113. Todas estas razones son suficientes por sí mismas para abordar la violación
de los artículos 24 y 26 de la Convención en relación con su artículo 1.1, en perjuicio
del Sr. Guevara Díaz. Sin embargo, considero que hay algunos factores adicionales
que refuerzan la obviedad de la violación del derecho al trabajo de la víctima.
114. En primer lugar, las actividades laborales de la víctima se realizaban en un
puesto estatal, lo que nos sitúa ante una cuestión de ejercicio cívico y plantea la
cuestión de la necesaria e imprescindible inclusión de los grupos vulnerables en la
vida pública. Históricamente, las personas con discapacidad se han enfrentado a
limitaciones en su participación en la polis, en un proceso que avanza hacia su
invisibilización, como ya se destacó en un pasaje anterior de este voto.

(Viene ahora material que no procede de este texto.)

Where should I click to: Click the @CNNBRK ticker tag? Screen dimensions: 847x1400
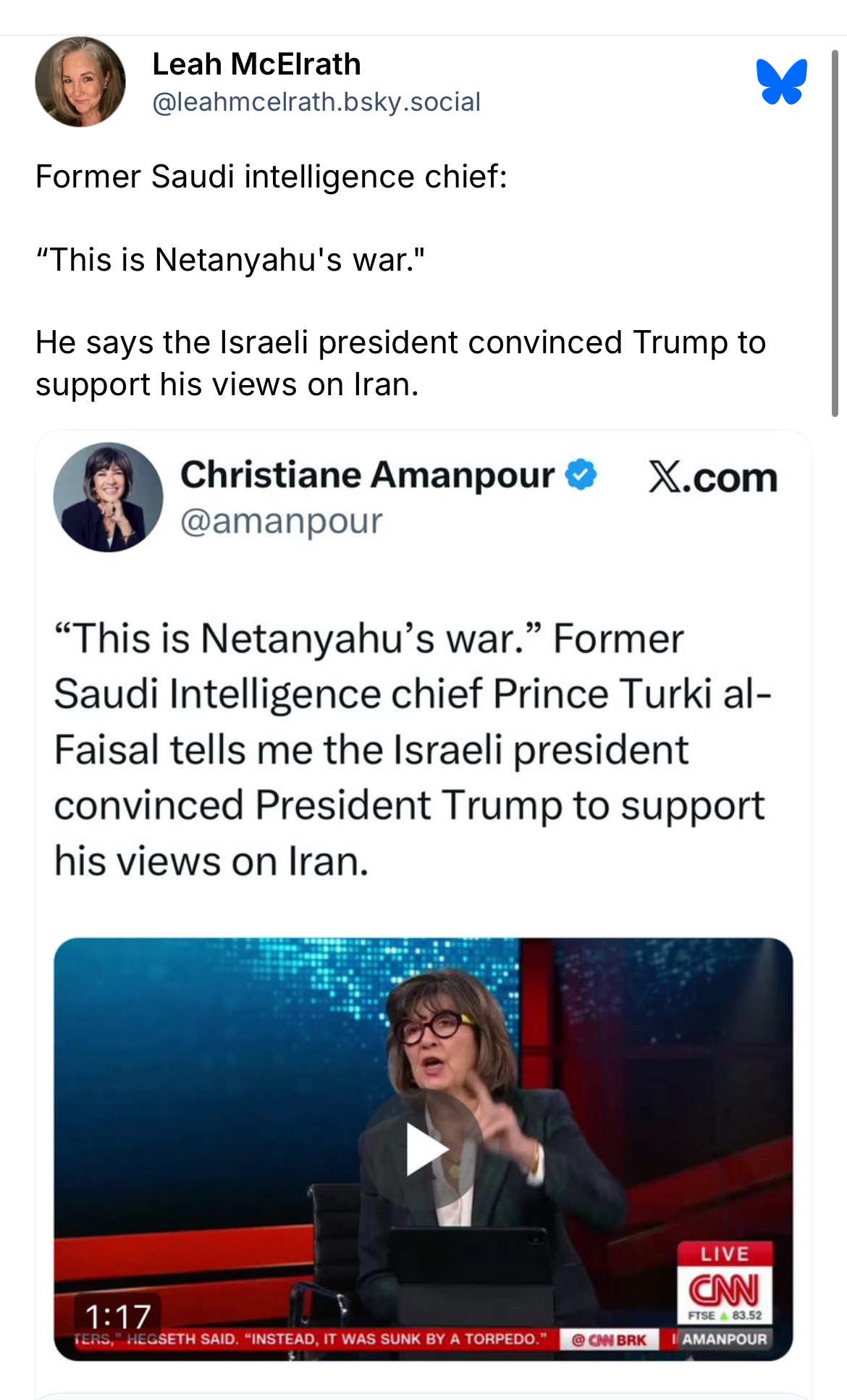point(609,1340)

115. Por lo tanto, el deber del Estado en este sentido no se limita a garantizar la
isonomía formal, sino que implica un compromiso efectivo de garantizar la igualdad
de dichas personas desde una perspectiva de isocracía, es decir, el derecho de todos
a participar en la gestión de los asuntos públicos, lo que incluye el acceso a las
funciones en los organismos públicos.
116. La Convención Americana de Derechos Humanos, consciente de su
importancia, ha autonomizado este derecho en el artículo 23, como una especie de
derecho especial, ya sea al ejercicio de cargos políticos o al ejercicio de profesiones
relacionadas con la función pública. Lo ha designado con el nombre genérico de
derecho a participar en el gobierno, garantizando a los ciudadanos de los Estados
Parte el acceso, en condiciones generales de igualdad, a las funciones públicas de su
país.
117. Este derecho cívico le fue negado al Sr. Guevara, quien se vio disminuido en
sus facultades como ciudadano por el mero hecho de ser discapacitado, aunque sus
derechos políticos quedaron intactos.
118. Como señala la Organización Mundial de la Salud, la consecución de las
perspectivas de desarrollo requiere la emancipación de las personas con
discapacidad, eliminando los obstáculos (barreras) que les impiden participar en la
comunidad, lo que incluye la posibilidad de ejercer un trabajo digno76.
119. Siendo así, el Estado, como espacio público por excelencia para la realización
de la ciudadanía, tiene deberes reforzados para garantizar el lugar de inserción de
estas personas e impedir cualquier atentado contra esta garantía.
120. Ahora bien, si esta Corte, en el caso Guachalá Chimbo vs. Ecuador, ya
reconoció que los Estados están obligados a actuar para evitar que terceros
mantengan o favorezcan situaciones discriminatorias en relación con las personas
discapacitadas77, esta obligación es aún más tangible cuando el propio Estado es el
empleador, como en el presente caso, ya que en esta circunstancia, como se ha
dicho, lo que está en juego es la dimensión vertical del derecho (frente a las
autoridades del Estado signatario de la Convención). No hay lugar para ninguna
defensa fundada en la autonomía de la voluntad del Estado, en este ámbito publicista.
75
Cfr. El párrafo 80 de la sentencia, comentado.
76
Cfr. OMS, Informe Mundial sobre la Discapacidad, 2011, p. 5.
Cfr. Caso Guachalá Chimbo y otros vs. Ecuador. Fondo, Reparaciones y Costas. Sentencia de 26
de marzo de 2021. Serie C No. 423, párr. 80.